But I have been thinking.
I may have a plan.
Let me just say that as a woman with five monkeys, if I had no monkeys I would probably not want to date a man with five monkeys.
Five monkeys equal mental issues. Jus' sayin'.
But back to my plan.
I will put myself out there and see what swims close.
Then as things progress, as I am a most fascinating creature, he will want to come over. But I will make excuses that have nothing to do with monkeys.
He will be so over the top about me, but a little suspicious as to why I won't have him over my home.
I will go to his place. We will have wild sex everywhere.
Roller coasters, cars, bridges, etc. And yes, his house will have all this.
Now that he is so enthralled by me and drunk on sex, he will begin to question why he can't come over.
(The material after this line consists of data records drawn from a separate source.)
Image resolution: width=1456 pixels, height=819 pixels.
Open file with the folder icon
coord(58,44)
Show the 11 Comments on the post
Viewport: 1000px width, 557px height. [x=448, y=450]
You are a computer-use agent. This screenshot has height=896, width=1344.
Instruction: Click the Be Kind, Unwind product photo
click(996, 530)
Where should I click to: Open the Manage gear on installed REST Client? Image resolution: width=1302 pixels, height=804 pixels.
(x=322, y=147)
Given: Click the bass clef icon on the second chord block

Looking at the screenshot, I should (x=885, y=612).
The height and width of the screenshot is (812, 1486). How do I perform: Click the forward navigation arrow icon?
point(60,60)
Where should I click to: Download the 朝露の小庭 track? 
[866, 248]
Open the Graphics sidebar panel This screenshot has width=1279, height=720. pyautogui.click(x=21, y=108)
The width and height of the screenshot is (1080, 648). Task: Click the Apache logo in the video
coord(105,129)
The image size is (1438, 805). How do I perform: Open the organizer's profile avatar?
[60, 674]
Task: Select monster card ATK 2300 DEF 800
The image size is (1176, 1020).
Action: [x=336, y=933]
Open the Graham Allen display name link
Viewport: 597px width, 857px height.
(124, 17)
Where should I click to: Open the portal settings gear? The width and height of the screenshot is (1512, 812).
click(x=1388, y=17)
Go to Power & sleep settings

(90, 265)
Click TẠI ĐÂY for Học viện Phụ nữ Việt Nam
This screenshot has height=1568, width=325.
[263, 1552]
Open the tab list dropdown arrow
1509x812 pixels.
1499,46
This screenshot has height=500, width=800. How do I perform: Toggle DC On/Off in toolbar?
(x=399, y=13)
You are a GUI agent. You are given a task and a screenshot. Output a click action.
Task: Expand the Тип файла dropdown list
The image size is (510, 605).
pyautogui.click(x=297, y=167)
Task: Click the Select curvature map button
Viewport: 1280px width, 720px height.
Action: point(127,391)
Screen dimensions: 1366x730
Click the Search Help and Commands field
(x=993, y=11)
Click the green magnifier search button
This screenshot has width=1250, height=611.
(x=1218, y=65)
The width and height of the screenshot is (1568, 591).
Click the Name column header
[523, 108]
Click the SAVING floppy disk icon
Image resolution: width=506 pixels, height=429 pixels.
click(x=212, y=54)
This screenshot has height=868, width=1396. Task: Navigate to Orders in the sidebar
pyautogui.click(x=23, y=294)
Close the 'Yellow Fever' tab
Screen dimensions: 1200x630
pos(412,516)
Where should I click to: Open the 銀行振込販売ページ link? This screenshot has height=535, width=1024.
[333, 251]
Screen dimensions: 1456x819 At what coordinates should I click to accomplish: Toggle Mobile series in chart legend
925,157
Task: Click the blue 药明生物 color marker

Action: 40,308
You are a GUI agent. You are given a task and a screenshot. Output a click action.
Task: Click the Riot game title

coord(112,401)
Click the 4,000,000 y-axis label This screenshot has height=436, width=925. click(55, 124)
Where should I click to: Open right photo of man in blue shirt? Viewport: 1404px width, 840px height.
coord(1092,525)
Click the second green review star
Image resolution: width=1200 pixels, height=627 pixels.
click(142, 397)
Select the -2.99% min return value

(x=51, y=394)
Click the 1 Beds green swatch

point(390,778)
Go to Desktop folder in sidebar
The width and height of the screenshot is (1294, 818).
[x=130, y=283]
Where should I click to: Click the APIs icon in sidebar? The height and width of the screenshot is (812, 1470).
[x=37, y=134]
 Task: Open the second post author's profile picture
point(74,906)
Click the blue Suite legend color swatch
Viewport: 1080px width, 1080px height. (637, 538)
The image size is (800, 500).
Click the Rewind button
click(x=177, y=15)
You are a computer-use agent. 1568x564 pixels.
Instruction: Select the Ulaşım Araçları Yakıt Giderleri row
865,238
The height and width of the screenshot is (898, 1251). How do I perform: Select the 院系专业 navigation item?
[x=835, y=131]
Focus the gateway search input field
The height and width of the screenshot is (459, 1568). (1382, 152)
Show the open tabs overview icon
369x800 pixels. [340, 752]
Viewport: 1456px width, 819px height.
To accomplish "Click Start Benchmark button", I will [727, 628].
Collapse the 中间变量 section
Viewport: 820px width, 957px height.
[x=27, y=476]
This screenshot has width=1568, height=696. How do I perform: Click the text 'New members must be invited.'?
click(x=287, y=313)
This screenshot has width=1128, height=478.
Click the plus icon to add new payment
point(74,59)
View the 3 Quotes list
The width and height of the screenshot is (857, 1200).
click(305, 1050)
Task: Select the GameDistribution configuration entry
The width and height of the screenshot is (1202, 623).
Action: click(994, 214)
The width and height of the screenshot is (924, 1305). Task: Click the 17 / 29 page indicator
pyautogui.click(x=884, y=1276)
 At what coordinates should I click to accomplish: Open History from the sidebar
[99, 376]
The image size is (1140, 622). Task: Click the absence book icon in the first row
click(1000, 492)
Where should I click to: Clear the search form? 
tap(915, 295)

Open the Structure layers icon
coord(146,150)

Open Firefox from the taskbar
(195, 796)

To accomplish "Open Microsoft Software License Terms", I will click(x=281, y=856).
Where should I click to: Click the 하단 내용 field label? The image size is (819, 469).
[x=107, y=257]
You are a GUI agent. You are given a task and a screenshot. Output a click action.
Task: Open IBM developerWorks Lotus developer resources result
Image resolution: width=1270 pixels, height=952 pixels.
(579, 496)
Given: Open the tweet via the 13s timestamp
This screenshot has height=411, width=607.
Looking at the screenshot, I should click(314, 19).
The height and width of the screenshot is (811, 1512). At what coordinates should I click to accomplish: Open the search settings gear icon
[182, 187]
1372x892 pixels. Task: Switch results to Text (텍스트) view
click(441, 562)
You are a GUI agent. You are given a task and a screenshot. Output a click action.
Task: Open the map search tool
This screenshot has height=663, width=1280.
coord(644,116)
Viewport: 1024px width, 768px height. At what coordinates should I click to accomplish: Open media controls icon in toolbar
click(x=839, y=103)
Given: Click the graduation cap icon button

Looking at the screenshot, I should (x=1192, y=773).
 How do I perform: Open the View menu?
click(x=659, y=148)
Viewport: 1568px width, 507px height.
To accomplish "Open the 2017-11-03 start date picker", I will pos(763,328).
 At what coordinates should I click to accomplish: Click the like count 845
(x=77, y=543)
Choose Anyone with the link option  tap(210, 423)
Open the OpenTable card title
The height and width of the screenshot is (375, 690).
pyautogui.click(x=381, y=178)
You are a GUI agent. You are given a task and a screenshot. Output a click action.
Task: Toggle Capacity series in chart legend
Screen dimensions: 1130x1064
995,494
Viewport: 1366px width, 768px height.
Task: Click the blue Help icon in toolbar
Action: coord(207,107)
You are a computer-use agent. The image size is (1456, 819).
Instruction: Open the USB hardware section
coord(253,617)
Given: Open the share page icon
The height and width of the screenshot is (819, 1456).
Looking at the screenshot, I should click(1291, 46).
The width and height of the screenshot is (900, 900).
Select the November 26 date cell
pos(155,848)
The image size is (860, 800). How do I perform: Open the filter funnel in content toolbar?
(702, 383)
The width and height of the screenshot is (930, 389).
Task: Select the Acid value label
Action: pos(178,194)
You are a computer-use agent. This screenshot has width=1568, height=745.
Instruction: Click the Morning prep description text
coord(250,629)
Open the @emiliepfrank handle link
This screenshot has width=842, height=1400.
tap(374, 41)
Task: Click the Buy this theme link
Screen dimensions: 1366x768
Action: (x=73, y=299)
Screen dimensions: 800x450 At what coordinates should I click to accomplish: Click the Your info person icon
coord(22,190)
Then I will tell him I am married.
This will shock him, of course. But he is soooo inebriated by love he makes the
ultimate declaration of love.
"I will have to kill your husband."
Then we jump into the car to do the deed. We race back to my home in order to kill my husband.
We go into the house...
Now, knowing that he truly loves me, I will break the news of no husband.
I have five monkeys.
If he freaks, I will have the monkeys tear him from limb to limb.
If he thinks, "This is Awesome." I will keep him.
Seems like a win win situation to me.